In short, people want to work for businesses they feel care about their communities, not just the bottom line. This is born out by a survey of more than 10,000 local employees, which found that 76 per cent want to work for a company that is socially responsible, and just under 90 per cent feel the corporate sector has a ‘moral responsibility’ to take part in corporate social responsibility (CSR) projects. Around 90 per cent also prefer to buy products and services from a socially responsible business.

Among the organisations responding favourably so far are petrochemicals giant Borouge, where 40 staff volunteered their time to visit autism centres across the Emirates and support children with lessons in arts, music, English and sport. Dubai’s Roads and Transport Authority has donated school buses and bicycles to poor countries to make it easier for children to get to school. Charitable foundations have also gotten involved, including the Dar Al Ber Society in Ajman, which has distributed almost 30,000 hygiene packages to local workers.

Claire Donnelly, a Dubai-based former HR leader turned consultant, says people increasingly want to feel they are working for an organisation that can look outward and take responsibility for its community. “In a world of social media, we are no longer able to ignore humanitarian events that are happening around the world,” she says. “Employees need to know that their company cares and wants to help as much as it can.

“Over the last few years, all industries have been struggling to find and retain talented employees while keeping a close eye on the bottom line. The initiative by the UAE is helping companies start to think about how they can give back to good causes.”

In the longer term, establishing a business’s social and moral conscience could help in the all-important area of retaining talent, she says. “In my experience, the main challenge HR professionals have is convincing top bosses that this is an area they need to focus on. CEOs and their immediate reports are challenged to hit their company numbers, so any distraction that does not add to the bottom line is a tough sell. HR professionals need to provide evidence on how ‘giving back’ initiatives save the company money. The fact that motivated employees stay, reducing employee turnover, is one such argument.”
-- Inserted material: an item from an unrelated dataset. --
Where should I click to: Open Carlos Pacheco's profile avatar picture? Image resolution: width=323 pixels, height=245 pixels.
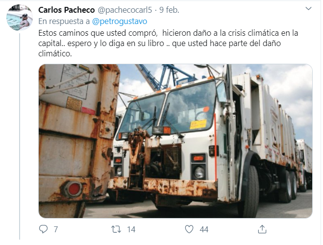(20, 18)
The most successful initiatives are more than just philanthropy, although in this area Middle East businesses are among the most generous in the world. The key (whether you call it CSR or just community work) is that ideas should be generated organically rather than imposed and should utilise the unique skills and services of an organisation rather than simply involving a donation of money or goods.

The make-up of employees, however – in terms of age, nationality and remuneration – poses a challenge to HR professionals to roll out initiatives that catch the imagination of an entire company. One of the more effective ways to create meaningful initiatives is to tap into the workforce itself.

“Ask them!” says Donnelly. “Introduce a staff council and meet each month to discuss the topic, or set up a staff engagement survey specifically for the purpose. You will be surprised where some of the best ideas come from. Include employees from all levels, designations, age groups and nationalities. Let them tell you their ideas and act on them. Not all ‘giving back’ initiatives are extrinsic motivated; employees are more likely to be motivated intrinsically. And if they can get behind the idea, they are far more likely to find it interesting and enjoyable.”

Many companies have done just that – OSN, the direct-broadcast satellite provider, is one example. “We believe change comes from within, which is why we start our CSR journey together with our staff,” says people director John Ireland. “To inspire a culture of giving within OSN, our employees share their knowledge, skills, hobbies and interests through ‘Learn@Lunch’ sessions. We create a sense of purpose for our staff, provide them a platform for engagement and create opportunities where every one of them will benefit from our actions.”

Ireland says that part of OSN’s mission is to be a business that cares about the communities it operates in. “We acknowledge our role as one of the most well-known companies in the region and understand that our actions have an impact on our region and its people,” he says.

One of many new initiatives rolled out was a pilot where content protection – a crucial part of OSN’s remit as a large media organisation – meets CSR. “We took a pilot to a local Dubai school where the children – including the daughter of an employee – created their own e-books and learned the value of owning their own copyrighted works. Given the success of the pilot, we are now looking to roll this out on a wider basis,” Ireland says.

It’s not easy, of course, to create long-lasting and genuine CSR initiatives that might end up impacting on thousands of people from a centrally located HR team that often has more than enough on its plate. Some businesses are creating special community departments to handle the concept, but others are bridging the gaps with consultants and social enterprises such as Consult and Coach for a Cause (C3). Since its inception in 2012, it has focused on helping hundreds of social entrepreneurs in the Middle East become financially sustainable and demonstrated a positive impact on society by connecting them with expert volunteers.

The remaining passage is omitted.